By Steve Harvey
Asst. Bottom Ten Editor
Page refreshes every two years
Sure, Massachusetts (0-3) seems disoriented--and why shouldn't it? Ever since the East Coast school moved to the corn fields of the Mid-American Conference it's been lost.
With a 50-point drubbing by Michigan, Ole Mass took over No. 1 from previously winless Auburned, which squeaked by mighty Louisiana Monroe, 3l-28. The latter is a win that Auburned players no doubt will someday tell their bored grandchildren about.
Colorado State checked in at No. 3, having been forgiven for its one victory (the win was, after all, over hopeless No. 2 Colorado).
Elsewhere, Wyoming (0-3) and Idaho (0-3) play this week in an early-season Bottom Ten crucial. Rocky Mountain low!
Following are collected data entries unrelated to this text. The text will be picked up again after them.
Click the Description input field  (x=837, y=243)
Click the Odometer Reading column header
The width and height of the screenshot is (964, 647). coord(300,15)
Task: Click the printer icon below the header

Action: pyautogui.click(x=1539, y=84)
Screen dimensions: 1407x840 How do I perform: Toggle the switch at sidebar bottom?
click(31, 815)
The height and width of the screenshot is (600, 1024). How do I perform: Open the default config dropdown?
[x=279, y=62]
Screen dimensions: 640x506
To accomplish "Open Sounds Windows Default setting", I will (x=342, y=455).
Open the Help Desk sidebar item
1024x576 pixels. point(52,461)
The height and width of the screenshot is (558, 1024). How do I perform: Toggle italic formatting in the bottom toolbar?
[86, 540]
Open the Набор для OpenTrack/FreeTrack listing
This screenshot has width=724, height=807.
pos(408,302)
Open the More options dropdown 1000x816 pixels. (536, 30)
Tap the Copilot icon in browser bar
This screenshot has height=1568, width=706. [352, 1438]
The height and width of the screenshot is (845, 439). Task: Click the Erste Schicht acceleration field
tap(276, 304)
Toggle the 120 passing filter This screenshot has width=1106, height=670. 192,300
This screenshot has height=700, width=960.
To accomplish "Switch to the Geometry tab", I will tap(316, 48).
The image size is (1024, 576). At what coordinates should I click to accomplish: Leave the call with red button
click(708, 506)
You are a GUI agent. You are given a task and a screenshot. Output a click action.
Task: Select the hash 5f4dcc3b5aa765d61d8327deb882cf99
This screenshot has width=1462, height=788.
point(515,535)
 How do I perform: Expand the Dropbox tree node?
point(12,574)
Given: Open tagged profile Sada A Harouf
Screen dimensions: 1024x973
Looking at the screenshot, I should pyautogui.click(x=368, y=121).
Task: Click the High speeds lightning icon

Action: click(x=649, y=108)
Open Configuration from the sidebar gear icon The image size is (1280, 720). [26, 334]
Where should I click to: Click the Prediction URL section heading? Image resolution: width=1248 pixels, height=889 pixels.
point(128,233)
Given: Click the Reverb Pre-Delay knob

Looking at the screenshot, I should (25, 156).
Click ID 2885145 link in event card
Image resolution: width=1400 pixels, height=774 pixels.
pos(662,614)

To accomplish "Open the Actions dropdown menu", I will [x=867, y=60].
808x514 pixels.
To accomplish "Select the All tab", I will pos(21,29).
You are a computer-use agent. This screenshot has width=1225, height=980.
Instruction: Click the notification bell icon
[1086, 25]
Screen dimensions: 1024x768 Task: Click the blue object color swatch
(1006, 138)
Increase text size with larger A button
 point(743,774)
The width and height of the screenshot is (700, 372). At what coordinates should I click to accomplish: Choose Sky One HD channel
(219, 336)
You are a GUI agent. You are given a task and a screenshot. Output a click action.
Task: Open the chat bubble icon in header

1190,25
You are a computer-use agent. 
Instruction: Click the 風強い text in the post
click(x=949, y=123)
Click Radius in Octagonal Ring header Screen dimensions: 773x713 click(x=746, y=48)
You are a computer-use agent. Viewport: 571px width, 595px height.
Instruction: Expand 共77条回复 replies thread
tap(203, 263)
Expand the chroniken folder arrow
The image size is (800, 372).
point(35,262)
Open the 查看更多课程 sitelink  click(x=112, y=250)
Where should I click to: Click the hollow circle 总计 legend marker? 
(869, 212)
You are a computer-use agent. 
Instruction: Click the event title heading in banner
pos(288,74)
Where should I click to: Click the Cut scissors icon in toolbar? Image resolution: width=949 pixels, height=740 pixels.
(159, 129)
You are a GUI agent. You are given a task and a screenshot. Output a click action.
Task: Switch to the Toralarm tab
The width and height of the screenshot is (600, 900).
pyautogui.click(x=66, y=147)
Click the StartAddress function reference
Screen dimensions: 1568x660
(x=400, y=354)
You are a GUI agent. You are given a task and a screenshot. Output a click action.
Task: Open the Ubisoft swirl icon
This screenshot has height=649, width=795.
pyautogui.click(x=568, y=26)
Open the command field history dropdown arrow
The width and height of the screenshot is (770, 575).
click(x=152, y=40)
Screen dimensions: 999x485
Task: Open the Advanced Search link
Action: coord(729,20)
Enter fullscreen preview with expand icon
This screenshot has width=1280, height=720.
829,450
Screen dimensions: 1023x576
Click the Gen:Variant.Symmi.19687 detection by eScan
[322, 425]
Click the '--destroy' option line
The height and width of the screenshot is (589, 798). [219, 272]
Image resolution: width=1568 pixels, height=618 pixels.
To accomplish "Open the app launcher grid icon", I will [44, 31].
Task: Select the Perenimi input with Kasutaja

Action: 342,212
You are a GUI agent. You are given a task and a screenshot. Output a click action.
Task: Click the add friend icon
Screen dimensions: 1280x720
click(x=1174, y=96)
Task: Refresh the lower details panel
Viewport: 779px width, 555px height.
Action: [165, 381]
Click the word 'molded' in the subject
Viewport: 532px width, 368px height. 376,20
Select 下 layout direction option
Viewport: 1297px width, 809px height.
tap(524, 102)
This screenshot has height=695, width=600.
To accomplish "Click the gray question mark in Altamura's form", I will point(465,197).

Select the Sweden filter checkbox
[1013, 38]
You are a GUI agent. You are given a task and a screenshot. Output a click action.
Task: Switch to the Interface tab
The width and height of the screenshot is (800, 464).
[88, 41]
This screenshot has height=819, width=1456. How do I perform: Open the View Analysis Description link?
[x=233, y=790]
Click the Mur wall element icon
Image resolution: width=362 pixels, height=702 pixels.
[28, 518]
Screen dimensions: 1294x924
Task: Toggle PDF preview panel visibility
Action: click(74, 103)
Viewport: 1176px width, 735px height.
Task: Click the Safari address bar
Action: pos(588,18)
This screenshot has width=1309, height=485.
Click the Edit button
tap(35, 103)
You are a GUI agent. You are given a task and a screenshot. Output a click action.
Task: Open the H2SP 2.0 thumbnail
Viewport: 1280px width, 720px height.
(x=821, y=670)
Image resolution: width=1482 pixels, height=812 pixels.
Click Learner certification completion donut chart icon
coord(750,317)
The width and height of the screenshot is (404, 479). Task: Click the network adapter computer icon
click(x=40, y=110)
Fiesta Bowl officers, meanwhile, were ensnared in a campaign financing scheme intended to curry favor with local politicians. As punishment, the Fiesta Bowl will have to call itself the Poulan Weed-Eater Bowl for the next three years.
Leaving the subject of bowls_it doesn't pertain to USC, anymore_Trojan coach Lane Kiffin has been taking criticism for his conservative play-calling in the 14-21 loss to Stanford. But, wait! Didn't Kiffin call for a pass when it was 4th-and-40 on SC's last play of the game?
The Colleges
Wreck, Record.......... Last Loss........................ Next Loss
1. Ole Mass (0-3)........ 13-63, Michigan............... Miami (O.)
2. Colorado (0-3)........ 14-69, Fresno St. .............Washington St.
3. Colorado St. (1-2) ....20-40, San Jose St............ Utah St.
4. US. Davis Cup ..........1-3, Spain..................... Next Year
5. Wyoming (0-3) ........22-24, Cal Poly (SLO)..........Idaho
6. Auburned (1-2)........ Def. La. Monroe, 31-28 ......LSU
7. UA (Birm.)* (0-2)...... 6-49, South Carolina........ Ohio St.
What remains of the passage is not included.